KVM: VMX: Fix NMI event loss

[PATCH] KVM: VMX: Fix NMI event loss

Posted by Tianyi Liu 2 years, 5 months ago

Hi, Sean:

I have found that in the latest version of the kernel, some PMU events are
being lost. I used bisect and found out the breaking commit [1], which
moved the handling of NMI events from `handle_exception_irqoff` to
`vmx_vcpu_enter_exit`.

If I revert this part as done in this patch, it works correctly. However,
I'm not really familiar with KVM, and I'm not sure about the intent behind
the original patch [1]. Could you please take a look on this? Thanks a lot.

My use case is to sample the IP of guest OS using `perf kvm`:
`perf kvm --guest record -a -g -e instructions -F 10000 -- sleep 1`

If it works correctly, it will record about 10000 samples (as `-F 10000`)
and it will say:
`[ perf record: Captured and wrote 0.9 MB perf.data.guest (9729 samples) ]`
And if not, it will only record ~100 samples, sometimes no sample at all.

If it's useful for your debug, The callchain of `vmx_vcpu_enter_exit` is:
vmx_vcpu_enter_exit
vmx_vcpu_run
kvm_x86_vcpu_run
vcpu_enter_guest

While the callchain of `handle_exception_irqoff` is:
handle_exception_irqoff
vmx_handle_exit_irqoff
kvm_x86_handle_exit_irqoff
vcpu_enter_guest

[1] https://lore.kernel.org/all/20221213060912.654668-8-seanjc@google.com/

Signed-off-by: Tianyi Liu <i.pear@outlook.com>
---
 arch/x86/kvm/vmx/vmx.c | 13 ++++++-------
 1 file changed, 6 insertions(+), 7 deletions(-)
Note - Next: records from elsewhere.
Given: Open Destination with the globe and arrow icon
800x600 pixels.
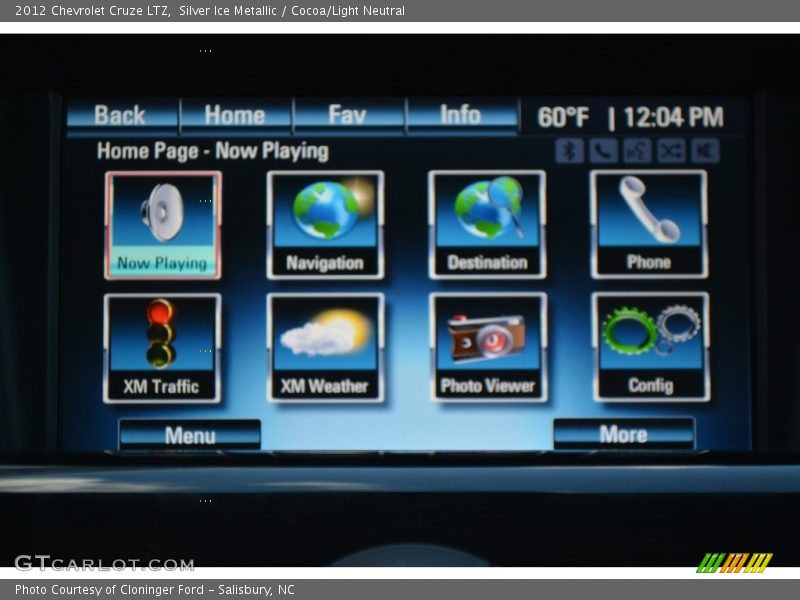Looking at the screenshot, I should pos(487,222).
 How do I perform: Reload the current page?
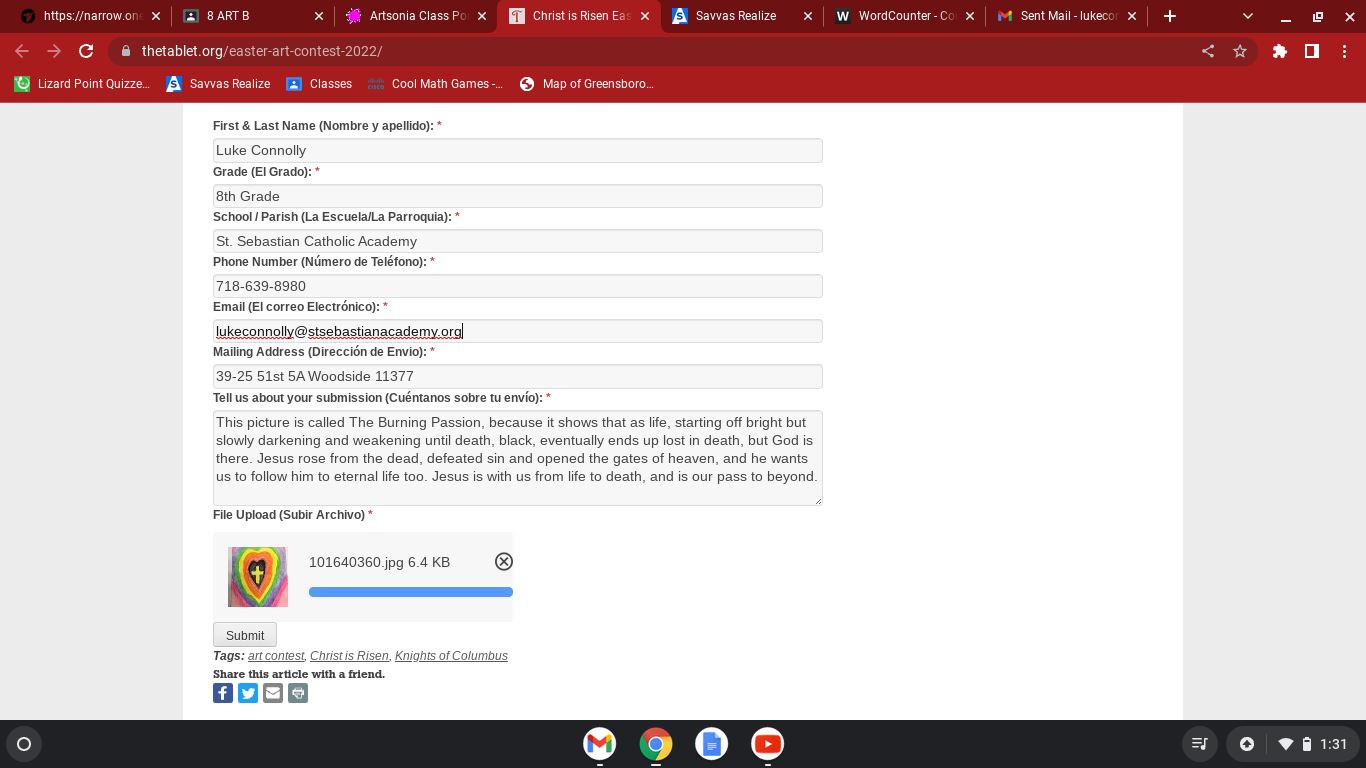[x=86, y=51]
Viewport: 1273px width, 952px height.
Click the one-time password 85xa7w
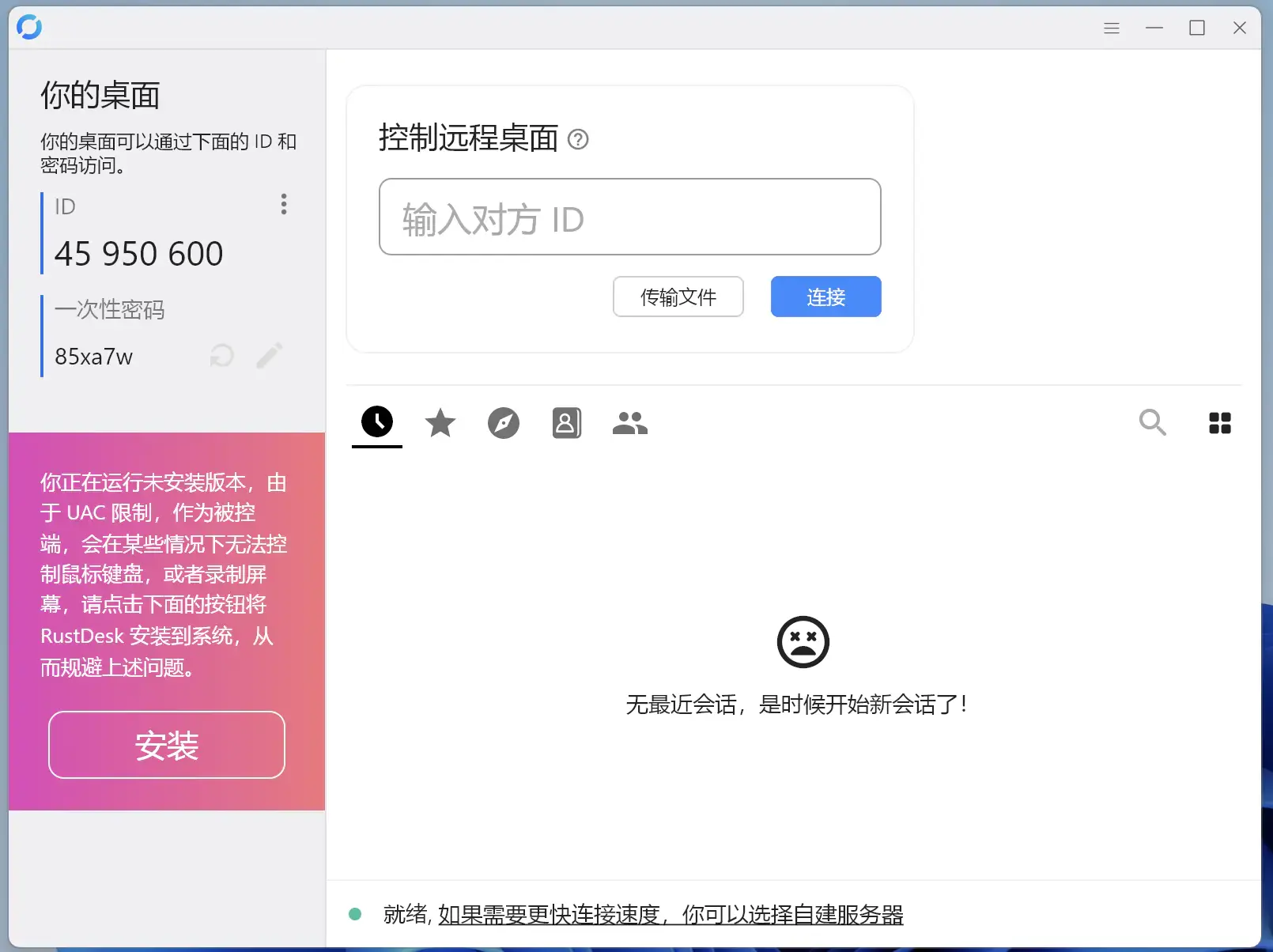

diff --git a/arch/x86/kvm/vmx/vmx.c b/arch/x86/kvm/vmx/vmx.c
index df461f387e20..3a0b13867a6b 100644
--- a/arch/x86/kvm/vmx/vmx.c
+++ b/arch/x86/kvm/vmx/vmx.c
@@ -6955,6 +6955,12 @@ static void handle_exception_irqoff(struct vcpu_vmx *vmx)
 	/* Handle machine checks before interrupts are enabled */
 	else if (is_machine_check(intr_info))
 		kvm_machine_check();
+	/* We need to handle NMIs before interrupts are enabled */
+	else if (is_nmi(intr_info)) {
+		kvm_before_interrupt(&vmx->vcpu, KVM_HANDLING_NMI);
+		vmx_do_nmi_irqoff();
+		kvm_after_interrupt(&vmx->vcpu);
+	}
 }
 
 static void handle_external_interrupt_irqoff(struct kvm_vcpu *vcpu)
@@ -7251,13 +7257,6 @@ static noinstr void vmx_vcpu_enter_exit(struct kvm_vcpu *vcpu,
 	else
 		vmx->exit_reason.full = vmcs_read32(VM_EXIT_REASON);
 
-	if ((u16)vmx->exit_reason.basic == EXIT_REASON_EXCEPTION_NMI &&
-	    is_nmi(vmx_get_intr_info(vcpu))) {
-		kvm_before_interrupt(vcpu, KVM_HANDLING_NMI);
-		vmx_do_nmi_irqoff();
-		kvm_after_interrupt(vcpu);
-	}
-
 	guest_state_exit_irqoff();
 }
 
-- 
2.41.0

Re: [PATCH] KVM: VMX: Fix NMI event loss

Posted by Sean Christopherson 2 years, 5 months ago

On Mon, Aug 28, 2023, Tianyi Liu wrote:
> Hi, Sean:
> 
> I have found that in the latest version of the kernel, some PMU events are
> being lost. I used bisect and found out the breaking commit [1], which
> moved the handling of NMI events from `handle_exception_irqoff` to
> `vmx_vcpu_enter_exit`.
> 
> If I revert this part as done in this patch, it works correctly. However,
> I'm not really familiar with KVM, and I'm not sure about the intent behind
> the original patch [1].

FWIW, the goal was to invoke vmx_do_nmi_irqoff() before leaving the "noinstr"
region.  I messed up and forgot that vmx_get_intr_info() relied on metadata being
reset after VM-Exit :-/

> Could you please take a look on this? Thanks a lot.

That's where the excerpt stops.